塵芥投入箱Tの側壁T4の後端縁には、スライドレール91が溶接により固定されている。当該スライドレール91は、投入口T1の側縁に位置する下スライドレール91aと、下スライドレール91aに連結部91bを介して連結されるとともに車両前後方向に長手方向を向けた上スライドレール91cとを有する。下スライドレール91aと上スライドレール91cとは断面コ字状のチャンネル材よりなり、連結部91bは断面コ字状のチャンネル材を湾曲させている。下スライドレール91aと連結部91bと上スライドレール91cとはコ字状断面の開口が一致するように溶接にて連結固定している。そして、スライドレール91は左右一対あり、コ字状断面の開口が対向するように左右の両側壁T4に固定している。スライドレール91(下スライドレール91a)の下限91dは開口内部に溶接固定したプレートが、上限はクッションゴム91eがそれぞれ配置されている。
【0037】
蓋5は、蓋本体51と、蓋本体51の表面に固定したハンドル51aと、蓋本体51の両端であってその上下に回転可能に取付けた4個のスライドローラ52(スライド部)とを有している。スライドローラ52は、蓋本体51を塵芥収集車Gに搭載した状態で車両下方に位置するものを下部ローラ52a(下スライド部)、一方、上方に位置するものを上部ローラ52b(上スライド部)と呼ぶ。スライドローラ52はスライドレール91の開口内部に配置し、その動きをスライドレール91の長手方向(下スライドレール91aの箇所にあっては略車両上下方向、上スライドレール91cの箇所にあっては略車両前後方向)にかぎり移動することができる。なお、上下はそれぞれ下限91dとクッションゴム91eとによりそれ以上の移動を規制している。
【0038】
また、蓋5は、投入口T1を閉鎖した状態(図3,閉鎖位置と呼ぶ)もしくは開放した状態(図4,開放位置と呼ぶ)で保持するためのロックバー53を備えている。ロックバー53はハンドル51aの内部に設けられたレバー(図示せず)を操作することにより、蓋本体51の両側縁より突出した状態と蓋本体51の内部に格納した状態とに位置を変化することができ、スライドレール91に設けた下ロック孔91f又は上ロック孔91gに係脱することができる。
【0039】
蓋5はさらに付勢部材54を備えており、蓋5の開閉時に上方向に不勢力を付与している。付勢部材54は、スプリング54aを内蔵したパイプ状の連動部材54bと、連動部材54bの外周と蓋本体51の上端縁とにその両端を連結したバンド54cを備える。

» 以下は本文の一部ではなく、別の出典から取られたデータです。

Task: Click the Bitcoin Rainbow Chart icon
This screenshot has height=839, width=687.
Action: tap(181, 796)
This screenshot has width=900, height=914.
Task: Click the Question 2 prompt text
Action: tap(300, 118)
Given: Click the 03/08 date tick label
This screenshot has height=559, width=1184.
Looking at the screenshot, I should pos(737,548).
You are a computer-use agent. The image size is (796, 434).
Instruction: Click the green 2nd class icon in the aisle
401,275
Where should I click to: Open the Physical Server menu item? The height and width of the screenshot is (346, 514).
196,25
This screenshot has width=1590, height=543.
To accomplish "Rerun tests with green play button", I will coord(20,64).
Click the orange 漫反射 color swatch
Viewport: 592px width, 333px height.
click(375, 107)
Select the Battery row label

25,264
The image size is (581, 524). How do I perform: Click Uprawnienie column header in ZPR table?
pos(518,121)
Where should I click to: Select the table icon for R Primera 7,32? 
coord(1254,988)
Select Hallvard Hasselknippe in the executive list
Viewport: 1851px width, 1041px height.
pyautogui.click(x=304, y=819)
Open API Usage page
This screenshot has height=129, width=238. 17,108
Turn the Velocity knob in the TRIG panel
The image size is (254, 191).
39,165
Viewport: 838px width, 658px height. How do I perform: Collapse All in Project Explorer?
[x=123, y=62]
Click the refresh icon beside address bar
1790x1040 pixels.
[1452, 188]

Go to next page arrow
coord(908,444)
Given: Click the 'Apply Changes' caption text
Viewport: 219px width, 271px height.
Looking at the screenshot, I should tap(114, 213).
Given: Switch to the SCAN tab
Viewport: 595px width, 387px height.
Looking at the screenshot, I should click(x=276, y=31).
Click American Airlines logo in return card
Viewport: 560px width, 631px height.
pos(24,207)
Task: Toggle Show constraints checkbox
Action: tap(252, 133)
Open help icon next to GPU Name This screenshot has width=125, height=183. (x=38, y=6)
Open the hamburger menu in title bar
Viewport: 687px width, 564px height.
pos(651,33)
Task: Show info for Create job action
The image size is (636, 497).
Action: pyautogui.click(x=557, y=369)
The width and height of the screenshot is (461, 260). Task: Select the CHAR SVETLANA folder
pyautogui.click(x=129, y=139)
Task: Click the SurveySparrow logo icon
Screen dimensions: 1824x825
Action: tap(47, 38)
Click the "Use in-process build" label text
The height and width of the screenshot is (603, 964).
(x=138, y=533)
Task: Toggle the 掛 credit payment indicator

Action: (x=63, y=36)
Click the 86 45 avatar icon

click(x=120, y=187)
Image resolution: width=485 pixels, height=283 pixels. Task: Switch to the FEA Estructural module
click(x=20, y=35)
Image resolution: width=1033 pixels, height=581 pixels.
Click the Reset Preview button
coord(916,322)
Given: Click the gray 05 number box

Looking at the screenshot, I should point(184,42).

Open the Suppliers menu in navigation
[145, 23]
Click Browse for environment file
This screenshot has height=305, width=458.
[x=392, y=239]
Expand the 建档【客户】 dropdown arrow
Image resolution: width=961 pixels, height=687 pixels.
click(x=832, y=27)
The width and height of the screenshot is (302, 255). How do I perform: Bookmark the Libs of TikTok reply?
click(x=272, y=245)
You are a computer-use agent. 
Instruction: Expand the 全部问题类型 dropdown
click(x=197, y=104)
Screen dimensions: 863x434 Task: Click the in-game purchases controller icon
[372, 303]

連動部材54bは左右両端を側壁T4に回転可能に支持されている。スプリング54aは一端を側壁T4に、他端を連動部材54bに連結している。従って連動部材54bが回転することによりスプリング54aは捻られ、弾性変形する。そして、蓋本体51は、投入口T1を開放した位置(図4)において、バンド54cを連動部材54bに巻きつけるとともにスプリング54aの復元力がおおよそ零になるように側壁T4と取付けた付勢部材54と連結している。この状態から蓋本体51を閉鎖位置まで下方に移動すると、バンド54cは蓋本体51により繰り出され、連動部材54bを回転させる。すると、スプリング54aが捻られて復元力が蓄積され、蓋本体51を上方に持ち上げる力が生じる。
【0040】
投入口T1の下縁(蓋5の下方)にはテーブル55を備えてある。テーブル55はヒンジ55aにより上下方向に揺動可能に支持され、走行時には起立姿勢で保持するためのロック55bを有する。
【0041】
以上のような蓋5による投入口T1の開閉について説明する。まず、開放操作を説明する。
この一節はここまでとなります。